Document>
The first confirmation that General Tudor received of the enemy’s attack was at 11 A.M., when he learned that German infantry were advancing between Vaucellette Farm and Gauche Wood. Half an hour later, he heard from the Twenty-first Division that the farm had been lost, and from the South Africans that the Germans were occupying the wood.

Up to noon the situation seemed to be fairly satisfactory. To the north, the right of the Forty-seventh Division had been unmolested, while on our right the Twenty-first Division, according to its reports, still held Cavalry Trench, east and south-east of Chapel Hill. But at that time sinister tidings arrived, a divisional observer reporting that the infantry of the Twenty-first had withdrawn from the Hill on Revelon Farm at 11 A.M. From noon, gnawing anxiety was the constant companion of the Division. As we have seen, Chapel Hill formed the southern buttress of our defence scheme, and accordingly General Tudor ordered Brig.-General Dawson to ascertain at once if the Hill and Chapel crossing were still in our hands, and, if not, to concert measures with the brigade on his right for the reoccupation of these vital positions.

The South Africans’ commander was fully alive to the seriousness of the situation, for the loss of Chapel Hill might mean the sacrifice of his two forward battalions. He promptly ordered the troops holding Lowland Support (the rear trench of the Yellow System) to turn about and face south, thus forming a defensive flank between Chapel Hill and Revelon Farm, and this flank he strengthened by sending forward a company of the 2nd Regiment; it however met the enemy in the trenches on the north slope of the hill and could make no further progress. The task of recapturing Chapel Hill was entrusted to a company of the South African Scottish; at 5.30 P.M., advancing with great dash, the men chased the Germans from the crest, took the trenches on the southern and south-eastern slopes and linked up the position with Genin Well Copse.

But farther south matters were becoming exceedingly grave. The Germans bored a passage to the vicinity of Genin Well Copse, where they were rudely checked by the fire of a machine-gun section at Railton, while the South African Scottish raked them with flanking-fire, and C/51 Battery under Major Sawder at Revelon Farm engaged them over open sights with deadly effect. Patrols of the 11th Royal Scots entering into the fray, dislodged the enemy’s snipers from the copse and captured an officer and 33 men.

Click-target data>
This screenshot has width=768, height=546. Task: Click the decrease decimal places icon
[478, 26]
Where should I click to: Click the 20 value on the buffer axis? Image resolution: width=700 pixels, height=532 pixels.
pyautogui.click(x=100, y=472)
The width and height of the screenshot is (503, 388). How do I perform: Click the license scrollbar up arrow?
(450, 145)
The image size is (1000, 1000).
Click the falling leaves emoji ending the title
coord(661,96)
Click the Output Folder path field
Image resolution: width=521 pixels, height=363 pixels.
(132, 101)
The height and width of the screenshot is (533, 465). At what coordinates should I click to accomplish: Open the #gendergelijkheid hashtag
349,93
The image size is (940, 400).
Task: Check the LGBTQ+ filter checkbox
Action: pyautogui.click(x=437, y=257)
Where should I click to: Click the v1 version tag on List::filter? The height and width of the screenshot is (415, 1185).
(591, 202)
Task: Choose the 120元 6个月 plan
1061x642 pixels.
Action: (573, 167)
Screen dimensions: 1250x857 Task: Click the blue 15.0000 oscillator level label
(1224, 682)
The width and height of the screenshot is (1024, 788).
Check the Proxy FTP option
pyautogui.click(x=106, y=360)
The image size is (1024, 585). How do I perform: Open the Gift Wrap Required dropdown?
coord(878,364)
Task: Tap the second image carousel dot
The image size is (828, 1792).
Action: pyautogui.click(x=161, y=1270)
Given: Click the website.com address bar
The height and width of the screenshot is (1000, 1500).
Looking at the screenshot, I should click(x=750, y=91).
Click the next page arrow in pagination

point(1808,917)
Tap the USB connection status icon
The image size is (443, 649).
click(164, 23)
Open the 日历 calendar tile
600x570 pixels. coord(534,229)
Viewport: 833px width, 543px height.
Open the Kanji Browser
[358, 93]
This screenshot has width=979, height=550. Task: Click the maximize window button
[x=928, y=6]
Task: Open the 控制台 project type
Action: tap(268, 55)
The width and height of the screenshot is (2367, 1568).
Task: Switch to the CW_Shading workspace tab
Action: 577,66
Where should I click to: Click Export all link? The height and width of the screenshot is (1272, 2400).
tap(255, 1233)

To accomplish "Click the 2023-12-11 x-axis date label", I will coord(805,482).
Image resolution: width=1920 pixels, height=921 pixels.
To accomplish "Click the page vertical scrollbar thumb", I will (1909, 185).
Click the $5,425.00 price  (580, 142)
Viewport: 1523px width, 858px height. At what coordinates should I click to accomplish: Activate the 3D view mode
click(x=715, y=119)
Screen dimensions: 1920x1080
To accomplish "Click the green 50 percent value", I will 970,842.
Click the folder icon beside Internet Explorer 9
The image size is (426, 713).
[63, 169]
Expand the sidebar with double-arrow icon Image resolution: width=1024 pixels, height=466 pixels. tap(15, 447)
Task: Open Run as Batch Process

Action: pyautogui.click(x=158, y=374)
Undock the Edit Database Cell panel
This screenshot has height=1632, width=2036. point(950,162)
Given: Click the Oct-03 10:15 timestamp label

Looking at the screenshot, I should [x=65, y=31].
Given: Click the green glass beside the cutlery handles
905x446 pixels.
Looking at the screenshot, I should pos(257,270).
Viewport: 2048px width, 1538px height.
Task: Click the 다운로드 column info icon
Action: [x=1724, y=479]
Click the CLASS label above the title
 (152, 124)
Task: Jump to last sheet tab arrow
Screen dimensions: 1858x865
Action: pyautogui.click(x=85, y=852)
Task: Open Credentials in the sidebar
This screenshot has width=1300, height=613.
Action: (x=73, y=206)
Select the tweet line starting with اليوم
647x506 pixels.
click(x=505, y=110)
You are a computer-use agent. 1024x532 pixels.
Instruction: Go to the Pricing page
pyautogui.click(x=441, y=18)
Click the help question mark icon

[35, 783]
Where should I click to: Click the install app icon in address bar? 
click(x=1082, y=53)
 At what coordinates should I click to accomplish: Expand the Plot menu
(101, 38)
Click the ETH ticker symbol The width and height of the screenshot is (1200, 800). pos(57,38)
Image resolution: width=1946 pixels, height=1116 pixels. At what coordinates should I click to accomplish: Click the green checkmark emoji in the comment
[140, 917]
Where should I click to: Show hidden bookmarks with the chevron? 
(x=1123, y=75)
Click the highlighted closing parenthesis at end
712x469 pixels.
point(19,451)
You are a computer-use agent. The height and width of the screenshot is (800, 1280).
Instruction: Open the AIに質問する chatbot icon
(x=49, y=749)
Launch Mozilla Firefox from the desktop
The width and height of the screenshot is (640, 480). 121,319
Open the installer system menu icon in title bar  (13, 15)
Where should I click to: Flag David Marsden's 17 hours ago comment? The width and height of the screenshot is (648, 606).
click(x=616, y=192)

Requirement> From the account of the fighting around Chapel Hill, copy word for word the passage starting at "Up to noon the" and ending at "these vital positions.".

Answer for this exercise>
Up to noon the situation seemed to be fairly satisfactory. To the north, the right of the Forty-seventh Division had been unmolested, while on our right the Twenty-first Division, according to its reports, still held Cavalry Trench, east and south-east of Chapel Hill. But at that time sinister tidings arrived, a divisional observer reporting that the infantry of the Twenty-first had withdrawn from the Hill on Revelon Farm at 11 A.M. From noon, gnawing anxiety was the constant companion of the Division. As we have seen, Chapel Hill formed the southern buttress of our defence scheme, and accordingly General Tudor ordered Brig.-General Dawson to ascertain at once if the Hill and Chapel crossing were still in our hands, and, if not, to concert measures with the brigade on his right for the reoccupation of these vital positions.